From f77dd0572bb9168bce4fcb5a775c436806985e2f Mon Sep 17 00:00:00 2001
From: Peter Lord <im@ptrlrd.com>
Date: Wed, 13 May 2026 07:10:24 -0700
Subject: [PATCH] Add run_encounters + run_encounter_monsters tables + backfill
MIME-Version: 1.0
Content-Type: text/plain; charset=UTF-8
Content-Transfer-Encoding: 8bit

Roadmap #3 phase 1 of 2 (schema + backfill, then UI in a follow-up).
Unlocks monster-level community stats (encounter rate, player win
rate vs monster, avg HP lost when fought, run-killer rank) which the
current schema couldn't answer — only `runs.killed_by` exists today
and it captures the boss that ended a losing run, nothing else.

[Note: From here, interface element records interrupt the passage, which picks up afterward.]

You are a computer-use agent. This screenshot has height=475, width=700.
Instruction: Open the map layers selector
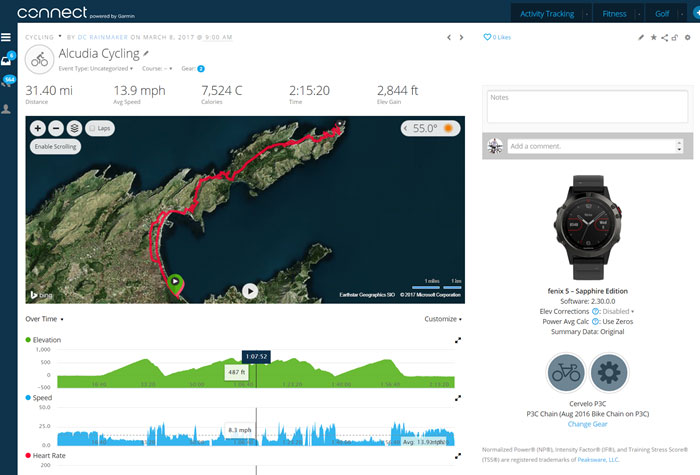coord(73,128)
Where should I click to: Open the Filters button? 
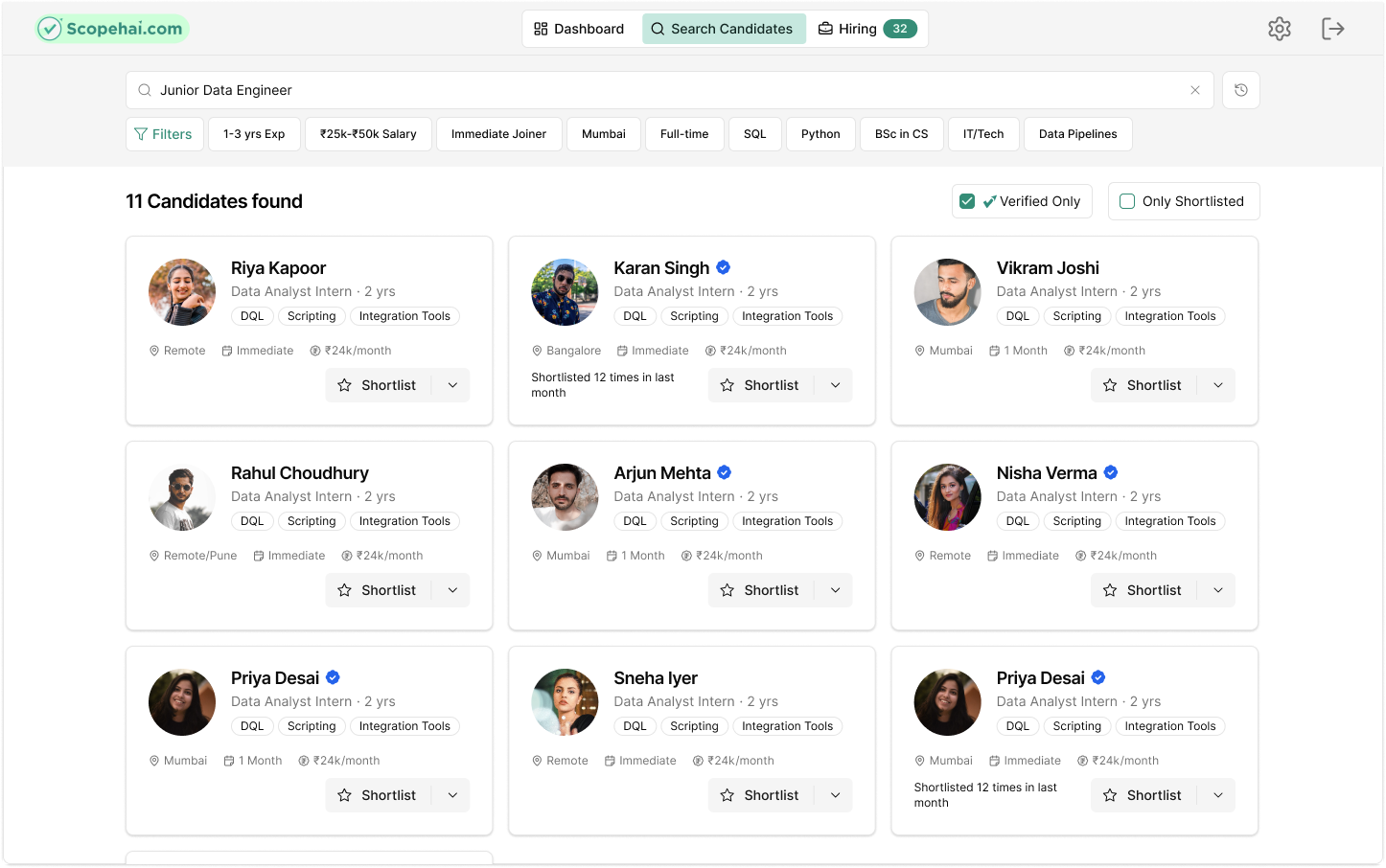click(x=164, y=134)
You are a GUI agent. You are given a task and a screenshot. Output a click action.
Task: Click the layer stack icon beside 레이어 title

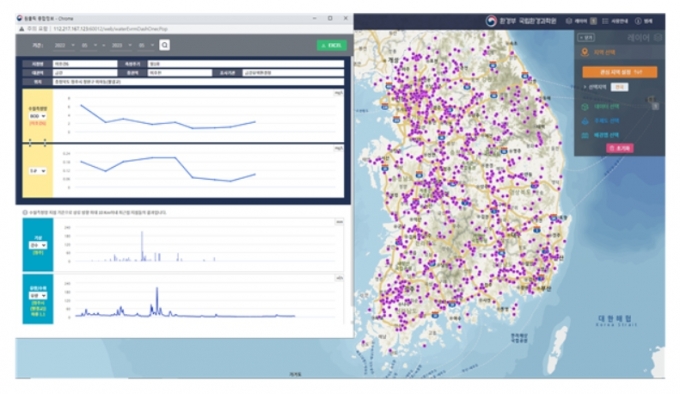click(658, 38)
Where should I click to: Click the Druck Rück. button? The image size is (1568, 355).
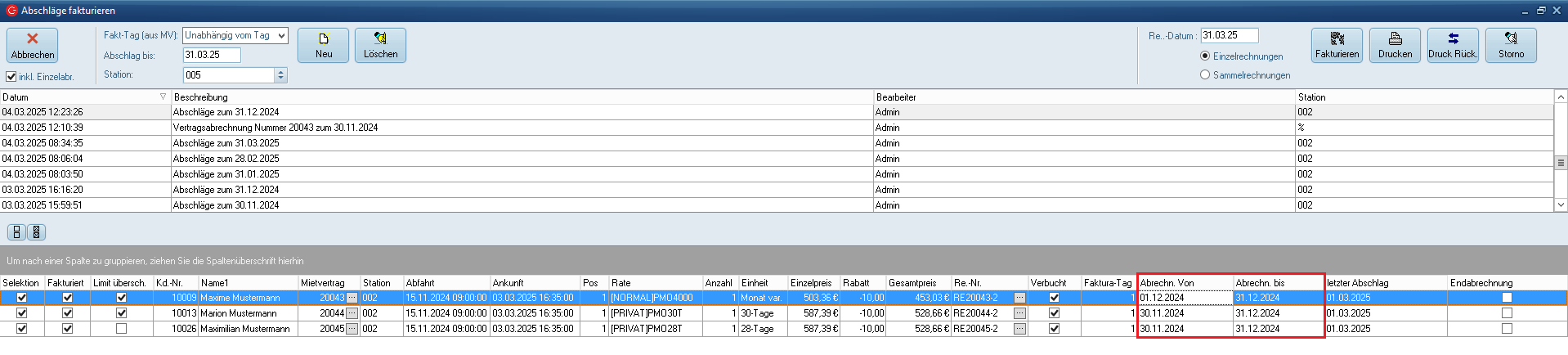click(1453, 45)
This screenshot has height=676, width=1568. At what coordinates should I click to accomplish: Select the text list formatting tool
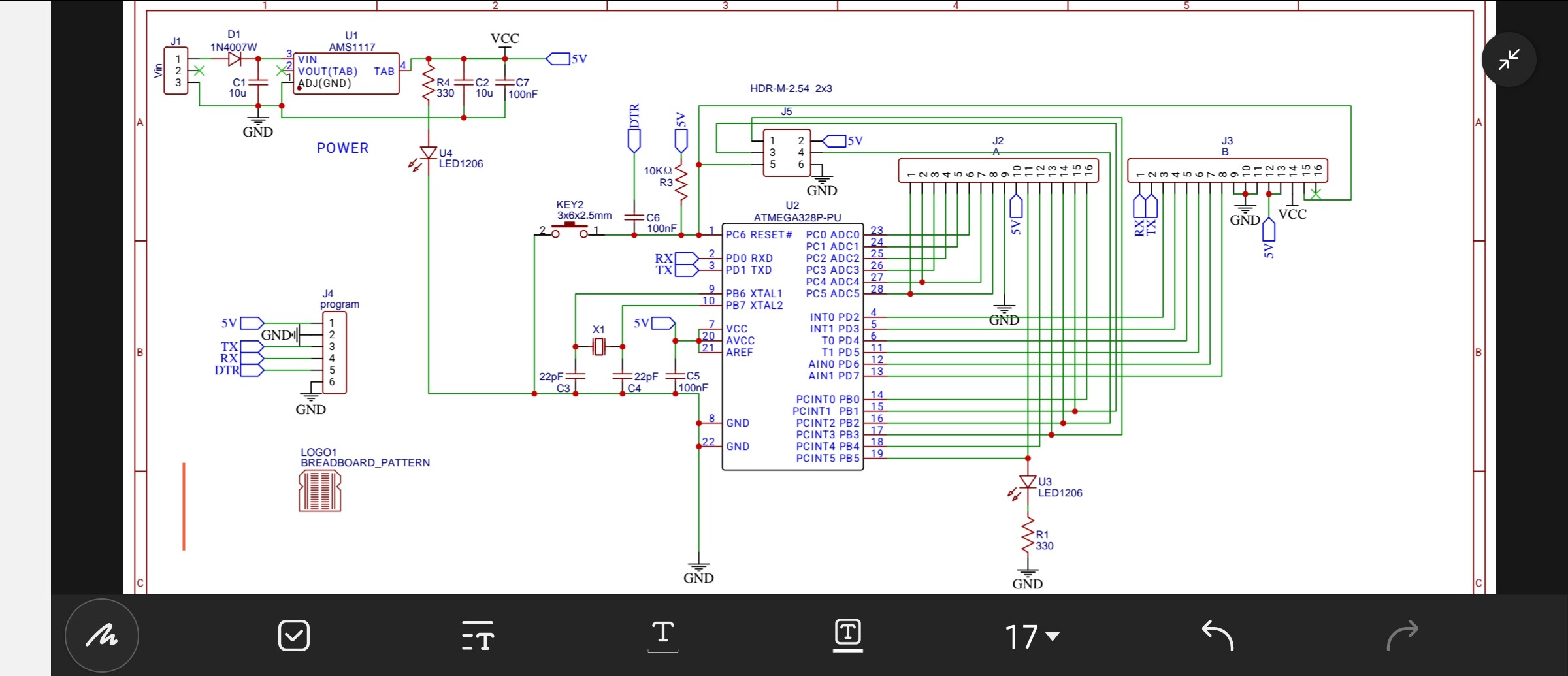(x=478, y=635)
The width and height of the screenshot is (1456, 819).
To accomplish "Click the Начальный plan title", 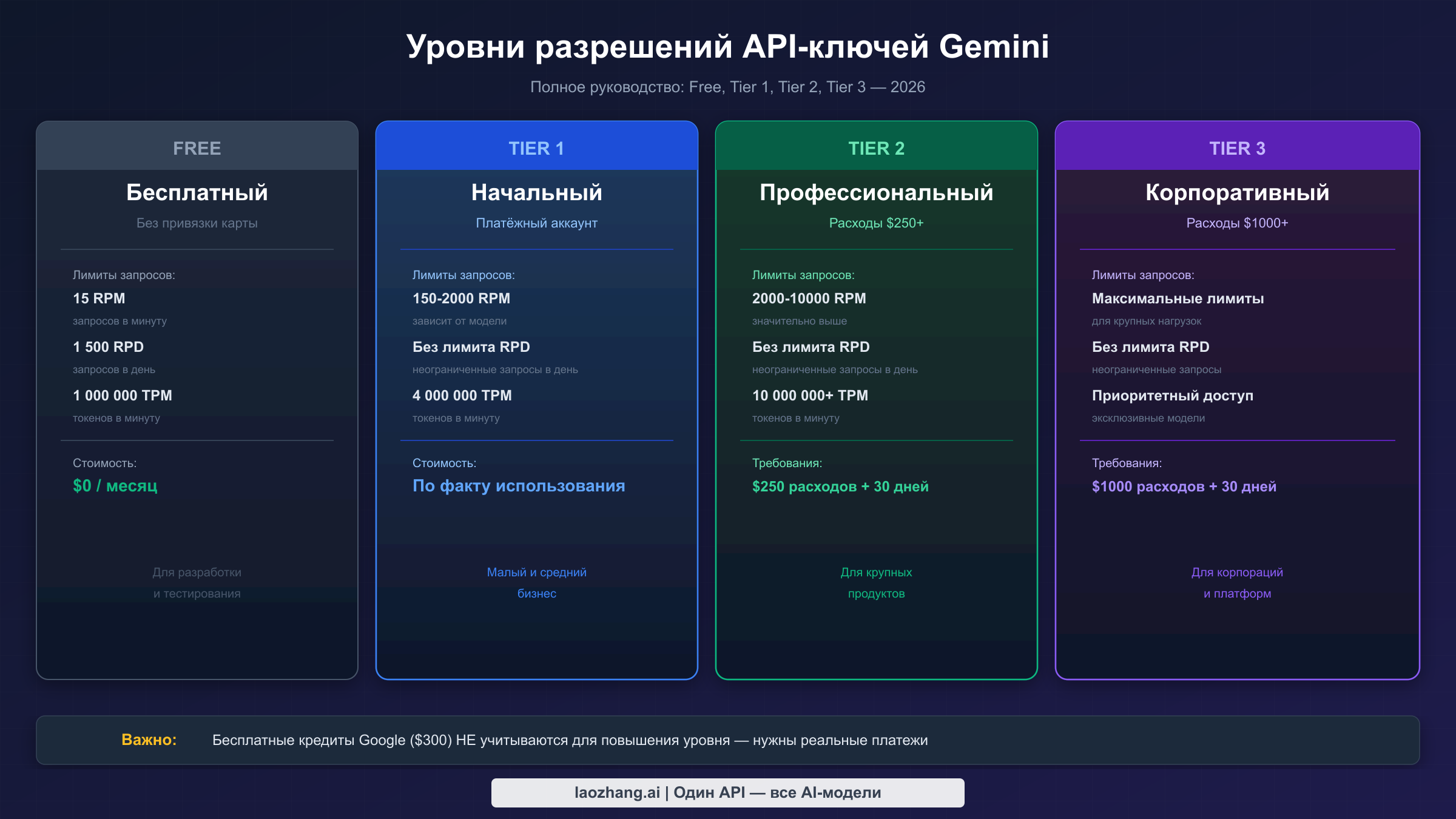I will (x=536, y=192).
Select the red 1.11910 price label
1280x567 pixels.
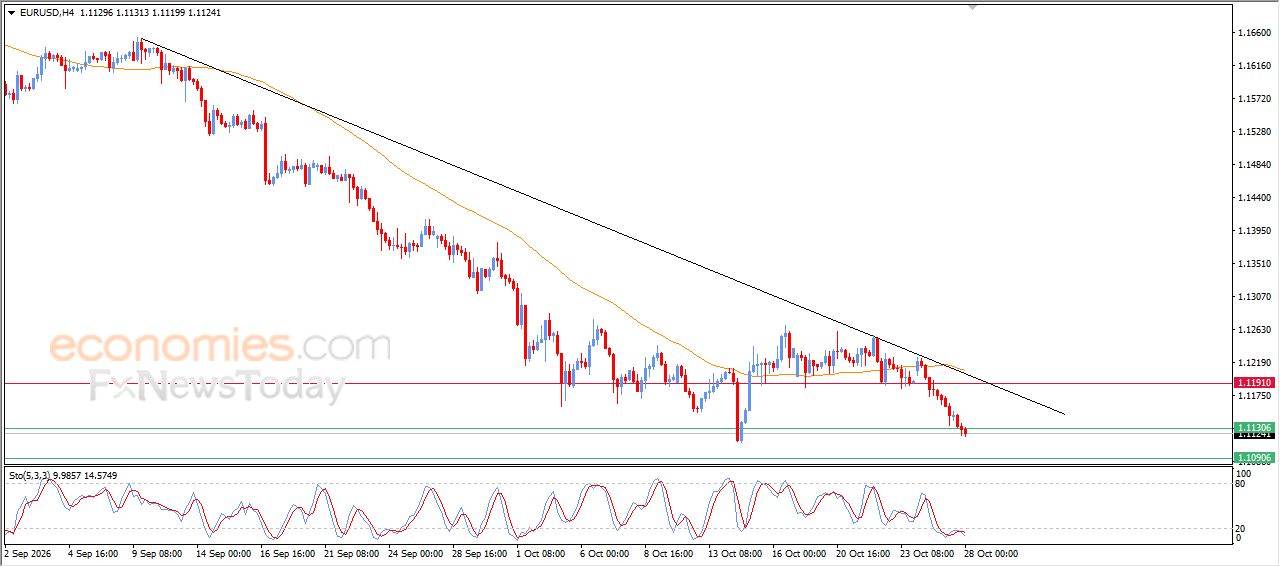point(1253,383)
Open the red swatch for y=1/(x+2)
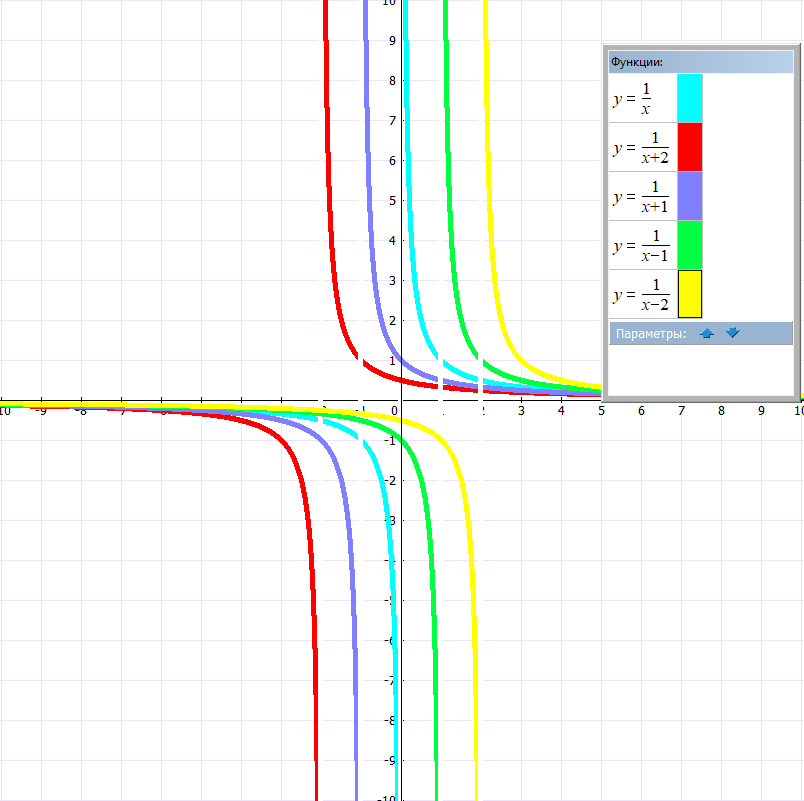Screen dimensions: 804x801 coord(690,146)
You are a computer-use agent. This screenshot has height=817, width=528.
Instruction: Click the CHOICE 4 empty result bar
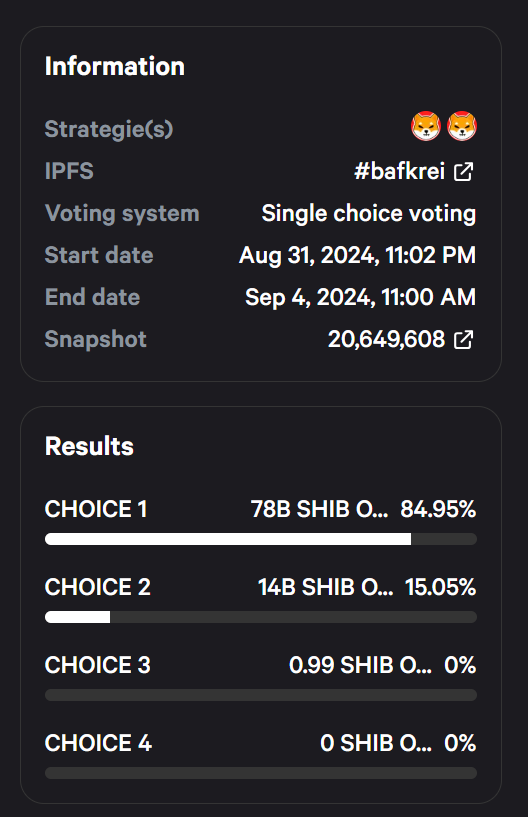(x=261, y=773)
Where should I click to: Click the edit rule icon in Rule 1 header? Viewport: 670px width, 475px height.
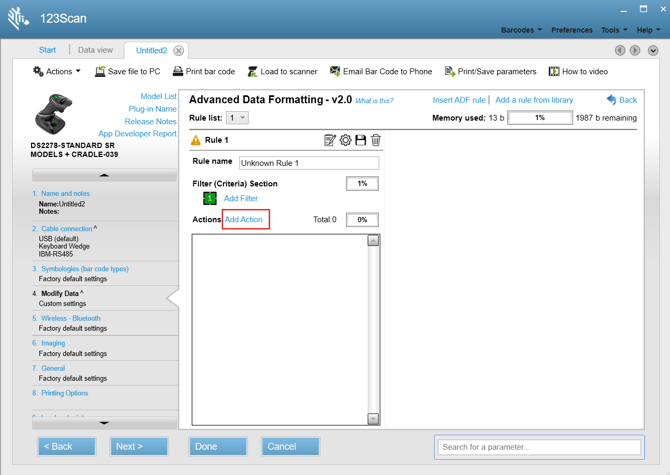click(330, 140)
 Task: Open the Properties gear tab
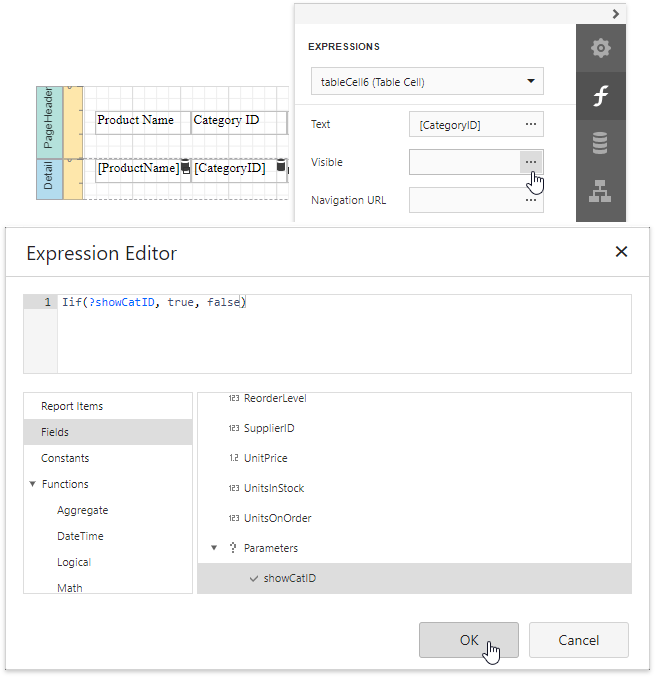pos(600,48)
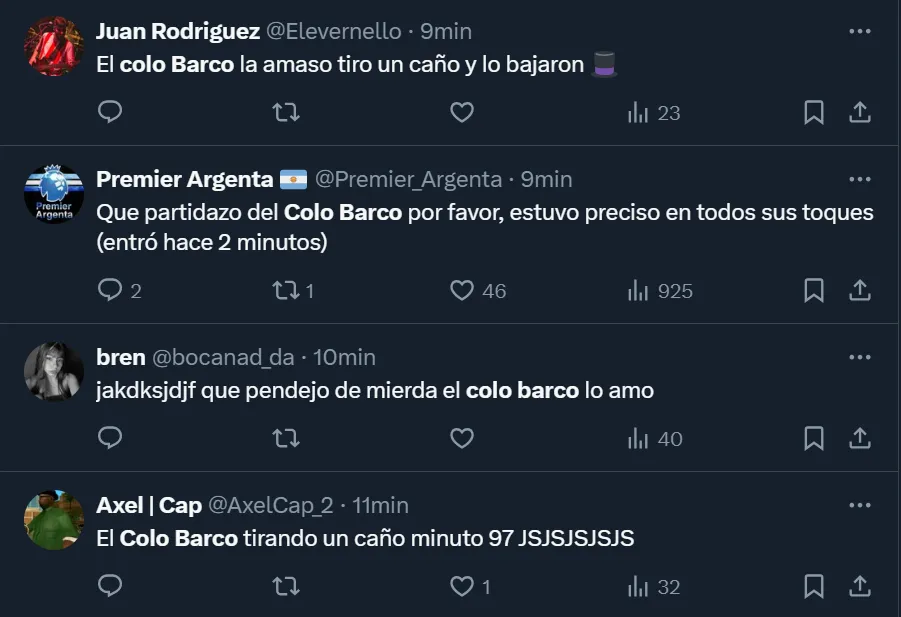Screen dimensions: 901x617
Task: Repost Juan Rodriguez's Colo Barco tweet
Action: tap(286, 112)
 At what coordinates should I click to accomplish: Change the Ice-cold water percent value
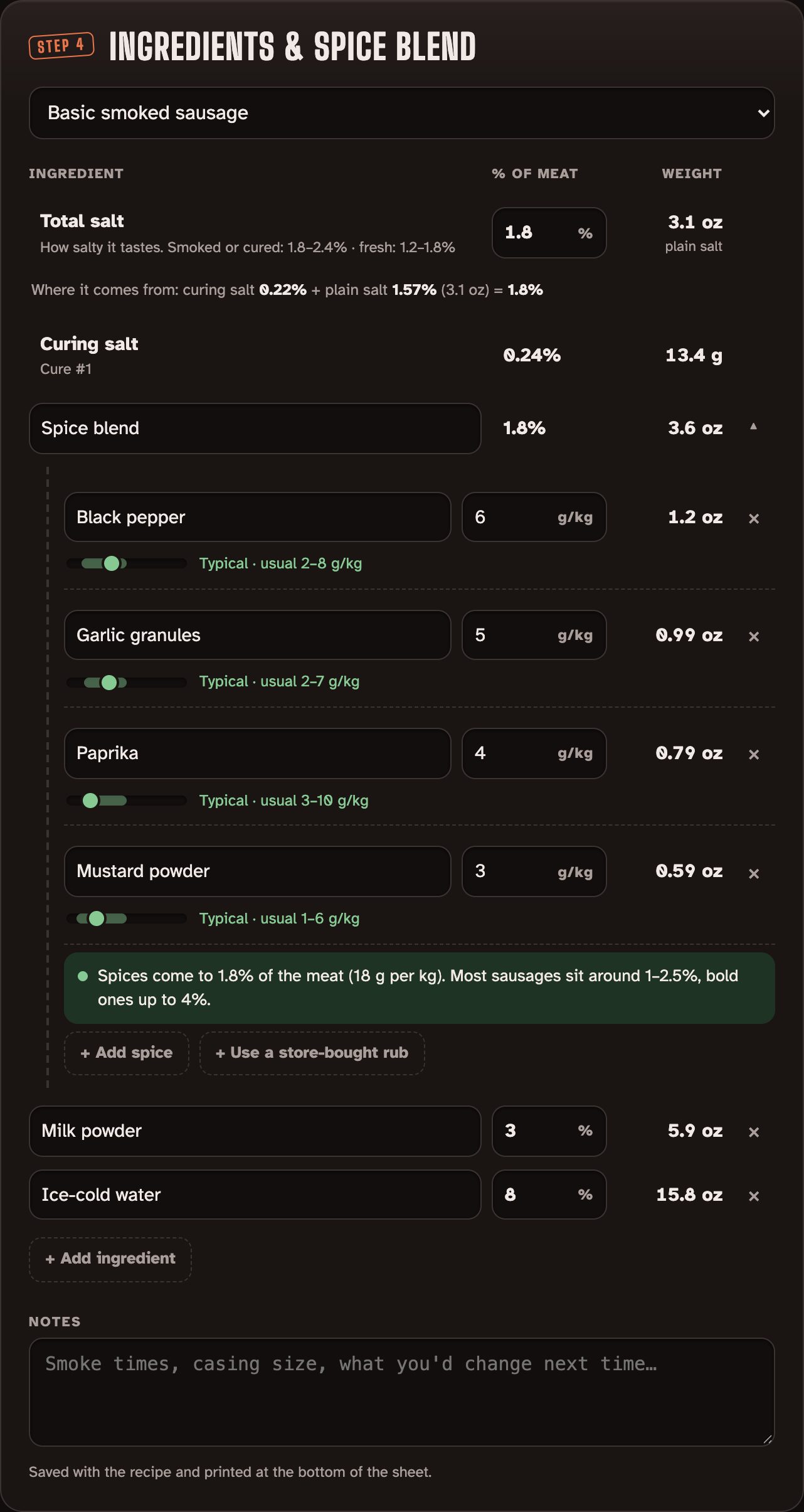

### Schema (init_db, both auto-created on first run)

run_encounters (
  id, run_id, encounter_id, act_id, room_type, floor,
  damage_taken, turns_taken, won_fight
)

run_encounter_monsters (
  encounter_row_id, monster_id           -- composite PK collapses dups
)

Normalized split (instead of stuffing monster_ids as JSON in
run_encounters) so "win rate vs MONSTER" stays a regular indexed JOIN
without json_each(). Indexes on encounter_id, run_id, monster_id.

### Submit-time ingest

extract_run_encounters(data, player_id, is_win, is_abandoned) walks
map_point_history and yields one row per combat room scoped to the
target player. Won-fight heuristic: every combat is a win except the
last combat room of a non-win, non-abandoned run whose encounter_id
matches killed_by_encounter. Abandoned-early runs leave the final
encounter as won=1 (quit, not died).

_submit_player_run() calls the extractor and inserts rows after the
existing cards/relics/potions writes. Wrapped in try/except so a
parse failure doesn't roll back the primary run row — the encounter
table is an analytics surface, not a record of truth, and the
backfill picks up anything that misses live.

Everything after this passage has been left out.